• [SUPPLIED INFORMATION]

___

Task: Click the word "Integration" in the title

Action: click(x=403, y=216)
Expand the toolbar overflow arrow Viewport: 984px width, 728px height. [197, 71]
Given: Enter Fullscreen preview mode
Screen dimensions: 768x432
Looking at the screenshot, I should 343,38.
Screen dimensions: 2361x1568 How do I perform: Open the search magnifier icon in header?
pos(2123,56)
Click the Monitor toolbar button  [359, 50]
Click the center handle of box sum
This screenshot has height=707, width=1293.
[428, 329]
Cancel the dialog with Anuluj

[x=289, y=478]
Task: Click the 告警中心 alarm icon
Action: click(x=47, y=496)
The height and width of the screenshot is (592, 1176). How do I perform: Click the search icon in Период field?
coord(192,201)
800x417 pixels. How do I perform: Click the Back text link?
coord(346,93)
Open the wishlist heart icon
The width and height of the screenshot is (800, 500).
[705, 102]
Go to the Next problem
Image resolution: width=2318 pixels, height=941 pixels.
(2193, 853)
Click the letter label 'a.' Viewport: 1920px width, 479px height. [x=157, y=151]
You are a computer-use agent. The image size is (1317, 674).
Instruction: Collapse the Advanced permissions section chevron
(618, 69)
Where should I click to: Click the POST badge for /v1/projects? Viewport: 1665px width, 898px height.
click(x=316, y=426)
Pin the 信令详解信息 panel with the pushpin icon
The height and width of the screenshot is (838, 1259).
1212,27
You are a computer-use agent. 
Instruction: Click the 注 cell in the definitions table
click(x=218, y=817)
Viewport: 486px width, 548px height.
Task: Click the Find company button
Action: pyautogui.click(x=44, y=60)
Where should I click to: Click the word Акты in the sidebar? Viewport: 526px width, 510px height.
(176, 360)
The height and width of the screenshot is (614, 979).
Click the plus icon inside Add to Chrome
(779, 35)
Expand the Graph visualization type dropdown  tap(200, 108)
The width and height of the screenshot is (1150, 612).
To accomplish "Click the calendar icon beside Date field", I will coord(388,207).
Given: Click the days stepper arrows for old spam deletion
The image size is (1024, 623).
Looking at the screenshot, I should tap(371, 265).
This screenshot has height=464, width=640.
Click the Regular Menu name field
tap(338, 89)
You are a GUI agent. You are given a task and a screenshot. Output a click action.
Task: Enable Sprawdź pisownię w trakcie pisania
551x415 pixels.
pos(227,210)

___

• [ABOUT THIS EXERCISE] For each line of the entries that includes "computer", show that line.

• [YOUR RESPONSE]
You are a computer-use agent. The image size is (1317, 674).
You are a computer-use agent. 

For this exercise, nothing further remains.